#### Aim of the exercise
Transcribe the line containing "Switch to the Playlists tab" and every line after it, exactly, through the end of the records.

[Dataset entries]

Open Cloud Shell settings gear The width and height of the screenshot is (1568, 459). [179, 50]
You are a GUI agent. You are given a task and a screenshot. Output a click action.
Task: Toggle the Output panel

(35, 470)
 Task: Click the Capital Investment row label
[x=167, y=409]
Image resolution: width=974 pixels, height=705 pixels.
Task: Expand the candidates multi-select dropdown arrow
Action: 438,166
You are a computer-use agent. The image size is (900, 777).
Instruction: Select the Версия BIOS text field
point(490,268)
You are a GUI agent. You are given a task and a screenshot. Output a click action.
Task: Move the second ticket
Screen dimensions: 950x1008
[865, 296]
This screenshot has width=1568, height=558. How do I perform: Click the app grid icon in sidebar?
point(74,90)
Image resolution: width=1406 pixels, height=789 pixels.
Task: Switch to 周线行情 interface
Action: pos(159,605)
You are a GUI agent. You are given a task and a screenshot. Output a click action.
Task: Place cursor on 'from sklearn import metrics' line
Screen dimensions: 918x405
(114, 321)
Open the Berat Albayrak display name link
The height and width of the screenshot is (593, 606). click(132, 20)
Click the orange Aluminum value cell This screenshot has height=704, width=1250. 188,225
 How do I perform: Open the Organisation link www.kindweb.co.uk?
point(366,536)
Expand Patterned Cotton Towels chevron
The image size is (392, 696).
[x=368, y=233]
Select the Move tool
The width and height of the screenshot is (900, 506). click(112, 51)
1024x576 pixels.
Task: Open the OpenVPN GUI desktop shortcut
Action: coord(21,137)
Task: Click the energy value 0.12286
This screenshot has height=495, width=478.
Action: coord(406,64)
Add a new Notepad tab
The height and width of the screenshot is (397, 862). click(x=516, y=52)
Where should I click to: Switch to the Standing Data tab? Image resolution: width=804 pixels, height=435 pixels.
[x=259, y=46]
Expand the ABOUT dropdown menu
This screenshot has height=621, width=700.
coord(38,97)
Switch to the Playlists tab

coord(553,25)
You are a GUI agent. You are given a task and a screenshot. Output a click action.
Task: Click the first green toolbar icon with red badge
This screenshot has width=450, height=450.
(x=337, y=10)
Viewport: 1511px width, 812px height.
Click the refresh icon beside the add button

#### Reply
Switch to the Playlists tab

coord(553,25)
You are a GUI agent. You are given a task and a screenshot. Output a click action.
Task: Click the first green toolbar icon with red badge
This screenshot has width=450, height=450.
(x=337, y=10)
Viewport: 1511px width, 812px height.
Click the refresh icon beside the add button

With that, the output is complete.